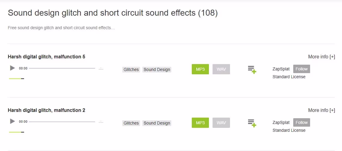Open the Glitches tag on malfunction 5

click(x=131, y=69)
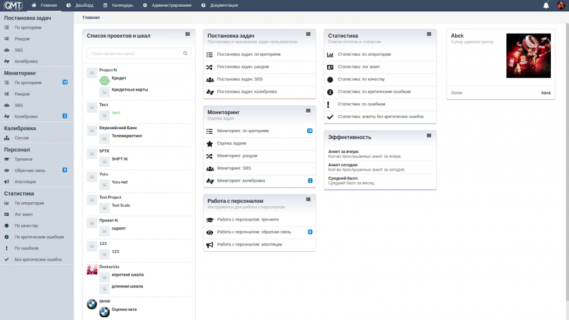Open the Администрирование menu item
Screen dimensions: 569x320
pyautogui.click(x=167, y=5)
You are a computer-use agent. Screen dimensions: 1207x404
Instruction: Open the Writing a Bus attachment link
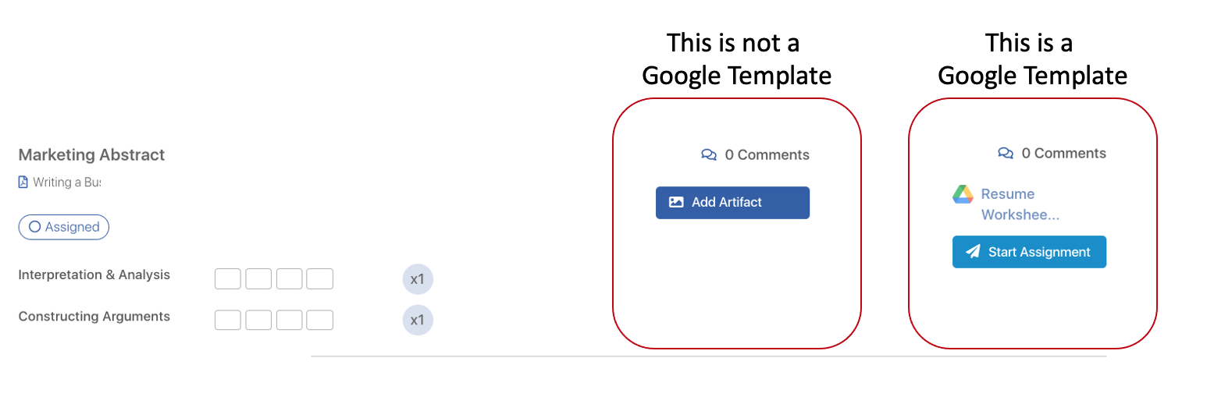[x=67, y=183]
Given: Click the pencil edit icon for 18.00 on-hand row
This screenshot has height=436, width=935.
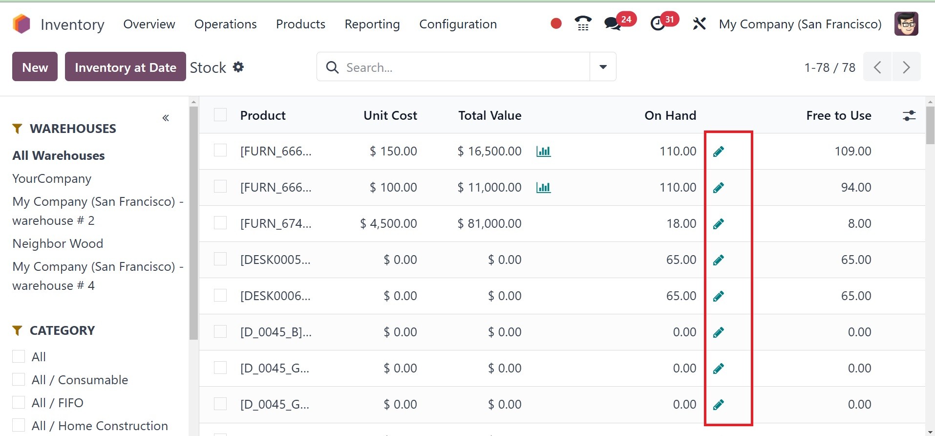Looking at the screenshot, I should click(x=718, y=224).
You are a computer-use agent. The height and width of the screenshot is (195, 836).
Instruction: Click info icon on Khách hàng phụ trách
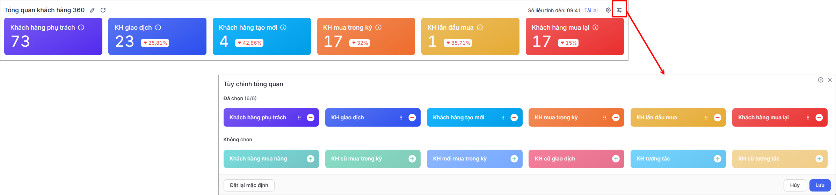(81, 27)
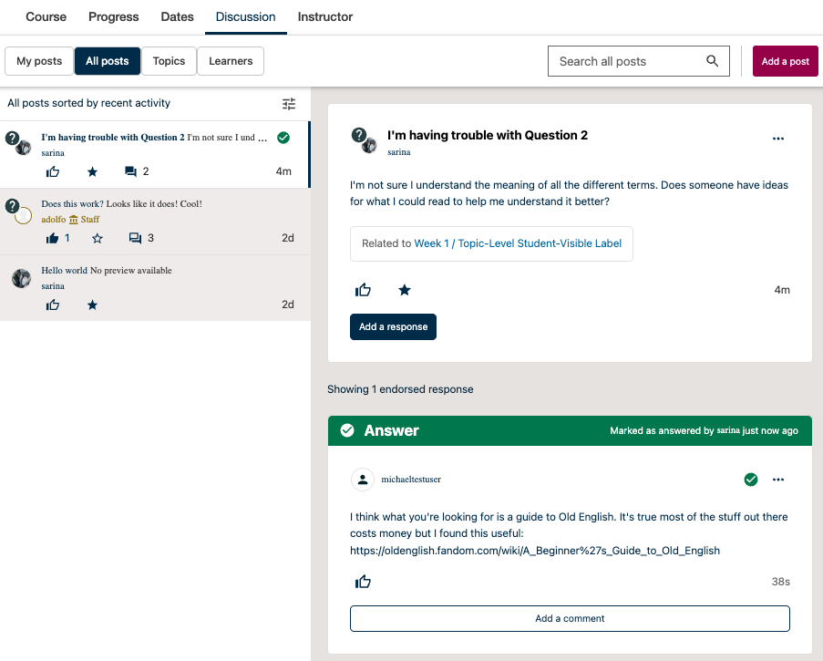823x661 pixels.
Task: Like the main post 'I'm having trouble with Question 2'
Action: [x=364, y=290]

--

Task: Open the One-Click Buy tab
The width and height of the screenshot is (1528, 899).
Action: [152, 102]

* EXERCISE OBJECTIVE:
Tally the lines above containing "computer". Answer with the count only.

* RESULT FOR THIS TASK:
2